1818–2 Mar. 1896
George Higby (Gregory Seaworthy) Throop, schoolmaster and novelist, was born in Willsboro, N.Y., the youngest of six children of George Throop, Sr., a manufacturer and storekeeper. His mother, the elder Throop's second wife, died soon after his birth. He was named Higby but eventually appropriated his father's given name and relegated his own to a middle initial. A student of the classics and an avid reader of literature, he attended the University of Vermont at Burlington in 1835–36 and afterwards possibly another college. After an unhappy marriage that was soon broken up, he spent a number of years during the 1840s working as a schoolmaster and mariner, occupations reflected in his later fiction.
In 1849, and perhaps earlier, Throop's career as an itinerant schoolmaster brought him to the Coastal Plains of North Carolina, an area that stirred his greatest creative achievements. He may have taught first at a plantation near Hertford, but it is certain that at least from March until October 1849 he taught at Scotch Hall, the plantation of Cullen Capehart near Merry Hill in Bertie County. During the hot months he accompanied his pupils, their family, and their servants to the Capeharts' summer home at Nags Head. His sojourn in North Carolina may have been the happiest of his sad life.
After his brief but stimulating residence with the Capeharts, Throop ostensibly spent a few years in Philadelphia overseeing the publication of his three novels. Under the nom de plume "Gregory Seaworthy," he first brought out a book that he wrote while still living in North Carolina: Nag's Head; or, Two Months Among "The Bankers": A Story of Sea-Shore Life and Manners (1850). Published by A. Hart of Philadelphia but with the dedication page signed from "Merry Hill, Bertie County, N.C.," this book may be loosely termed a novel but is more accurately a memoir, in the guise of fiction, of the author's summer on the Outer Banks. Although devoid of plot and sustained characterization, it captures the spirit of a mid-nineteenth century seashore holiday and offers revealing glimpses of the coastal area, its lore, and its inhabitants. Nag's Head also represents the first novel concerned with contemporary times in North Carolina.
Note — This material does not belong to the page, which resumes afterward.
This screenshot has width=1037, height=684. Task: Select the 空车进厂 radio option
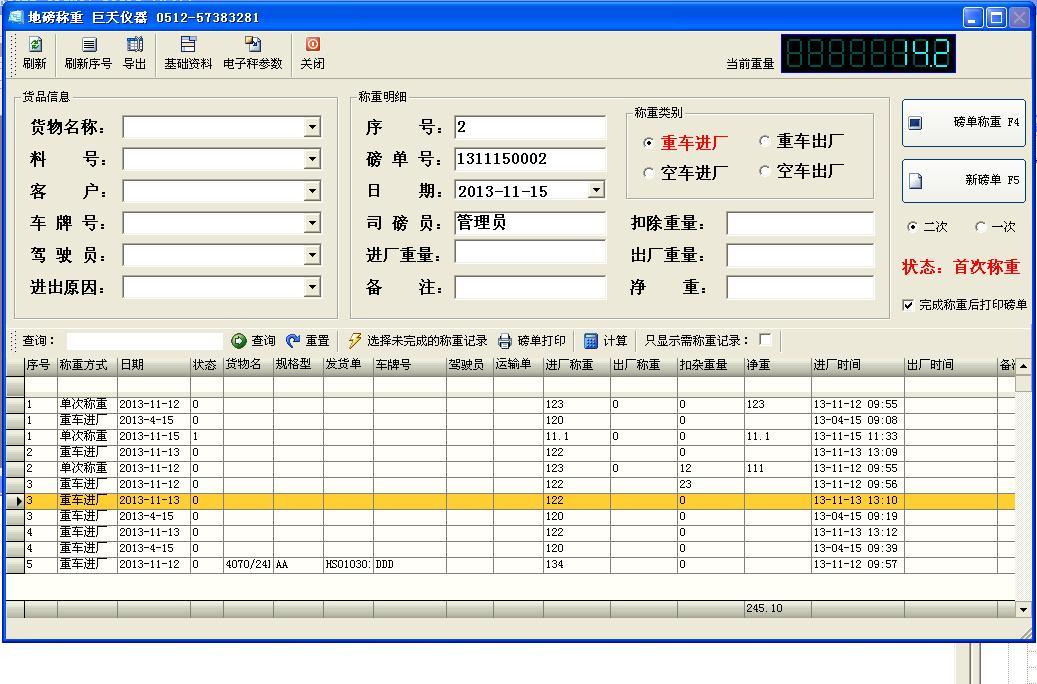648,173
Although his first literary effort did not receive much attention, Throop was so encouraged by a letter from Washington Irving expressing interest in the book and by a few other favorable notices that he soon completed another work. With a dedication letter dated 15 Dec. 1850 in Philadelphia and using the same pseudonym and publisher as before, he brought out this second work the following year: Bertie; or, Life in the Old Field: A Humorous Novel (1851). Set chiefly at "Cypress Shore" in North Carolina, in reality the Capehart plantation on the banks of Albemarle Sound, this remarkably good-humored novel deftly intertwines several romances against a background of antebellum plantation life. Far more sophisticated than Nag's Head in plot and characterization, Bertie ranks as a masterpiece of nineteenth-century North Carolina fiction and was called by a Godey's Lady's Book reviewer" one of the best American novels of its day." Like its predecessor, however, it was largely ignored by literary critics and the general public.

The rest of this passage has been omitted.